Not because of any worries to our self-interest – we’re too insignificant for the government to care what we write, and we’d tell them to go to prosecute and look forward to a rent-free life in one of the world’s most luxurious jails if they made a federal case of it. And just not because of the general principle of freedom of the press, although it’s certainly applicable. But also because it’s totally contradictory to Norway’s status as one of the world’s top role models in terms of its society, economy and political freedoms.
BarentsObserver, for those unfamiliar with it, is a 12-year-old online newspaper based in Kirkenes that is published in English and Russian that is a foremost authority on matters in the border regions of Norway and Russia, including the complex relationship that exists between the two countries in Svalbard. There’s no paywall, and its editorial content is completely objective toward all countries and political interests.
The publication reported on Thursday its owner, the Norwegian Barents Secretariat – whose respective owners are the three northernmost counties in Norway – “approved a proposal prohibiting BarentsObserver from following editorial independence as stipulated in the Rights and Duties of the Editor.” By imposing the ban “the owners clamp down on one of the basic elements in the Code of Ethics of the Norwegian Press; Freedom of Information and the Freedom of the Press.”
Nowhere in that article or several others is an explanation provided why the secretariat considers the change necessary or desirable. If anything, subsequent comments from the owner and the Norwegian Foreign Ministry are making even worse impressions as both are denying any censorship is intended or will occur, and the media is misrepresenting the situation.
No, we and the other media organizations objecting to the new policy understand the situation just fine, as should anyone who knows enough not to believe a used car salesman who tells you the fine print on a contract isn’t important.

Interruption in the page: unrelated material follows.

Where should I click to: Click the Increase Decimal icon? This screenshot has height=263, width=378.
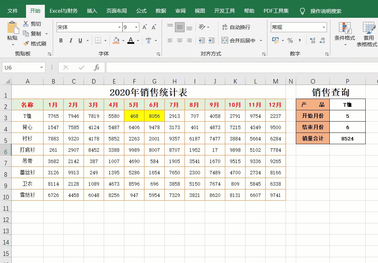tap(312, 40)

Except in this case the stakes are far higher, since BarentsObserver is a comprehensive and well-reasoned voice during an increasingly tumultuous period between Norway and Russia. Russia’s media is being largely forced by Putin into a triumphalism reminiscent of Pravda in the Soviet era, resulting in coverage suggesting regions like the east Ukraine and the Arctic belong to the motherland by all but divine right. For Norway to impose restrictions carrying even a whiff of such thinking out of misguided worries about security, patriotism or whatever is a classic case of justifying fighting a monster by becoming a monster.